Esistono figure o temi che periodicamente tornano a riaffiorare nelle pagine dei grandi capolavori letterari arricchendosi ogni volta di nuovi significati, in un continuo gioco tra il rispetto della tradizione e un infinito repertorio di variazioni: Medea, Antigone, Elettra… Leggere in successione le più significative versioni di uno stesso mito è un modo insolito e affascinante per capire davvero quelle figure o quei temi che costruiscono la nostra identità culturale. Elettra, la figlia che si erge a vendicatrice del padre Agamennone ucciso dalla moglie Clitennestra e dal suo amante Egisto, e spinge il fratello Oreste a uccidere entrambi, è uno di questi miti. Elettra protagonista lucida e unico motore della storia in Sofocle, Elettra creatura reietta dalla famiglia e dalla società in Euripide, Elettra morbosamente legata da un rapporto perverso con Oreste in Hofmannsthal, Elettra che smaschera tutti i personaggi nella Yourcenar con il colpo di scena da lei creato (Oreste figlio di Egisto). Quattro drammi e una sola Elettra: la figlia che fa uccidere la madre; quattro Elettre e un solo dramma: la madre uccisa dai figli. Un nodo cruciale che si è imposto all’immaginario dell’Occidente.

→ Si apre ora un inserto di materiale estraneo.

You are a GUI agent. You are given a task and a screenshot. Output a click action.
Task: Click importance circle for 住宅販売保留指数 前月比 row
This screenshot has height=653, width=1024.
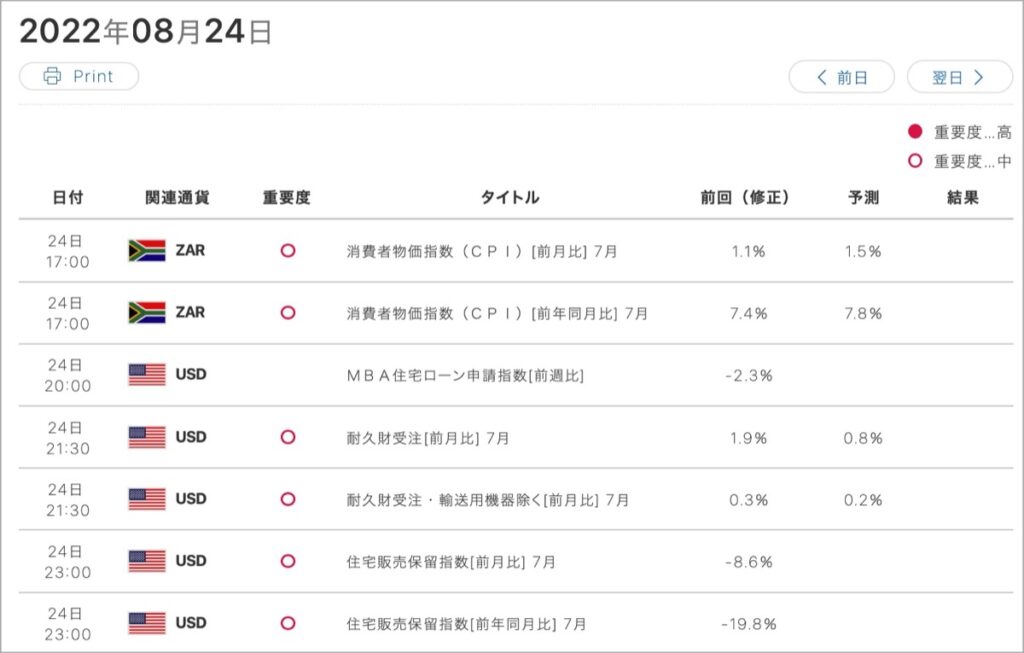tap(288, 561)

“I miti che spaventano l’uomo alimentano i culti degli dei”
“L'odio è nulla, consuma e si consuma da sé, e l'amore è ancor meno dell'odio, afferra tutto e nulla trattiene, le sue mani sono come fiamme che nulla trattengono, il pensiero è nulla, e dalla bocca non esce che un soffio inane”
“Figlia, gli occhi delle donne sono aperti quando piangono ma si chiudono nel godere”
“Un grande amore può contenere tutto, anche i delitti che si compiono contro di esso. Si può annegare, si puo pisciare nel mare, ma né gli annegati né il piscio possono cambiare il colore dell'Oceano.”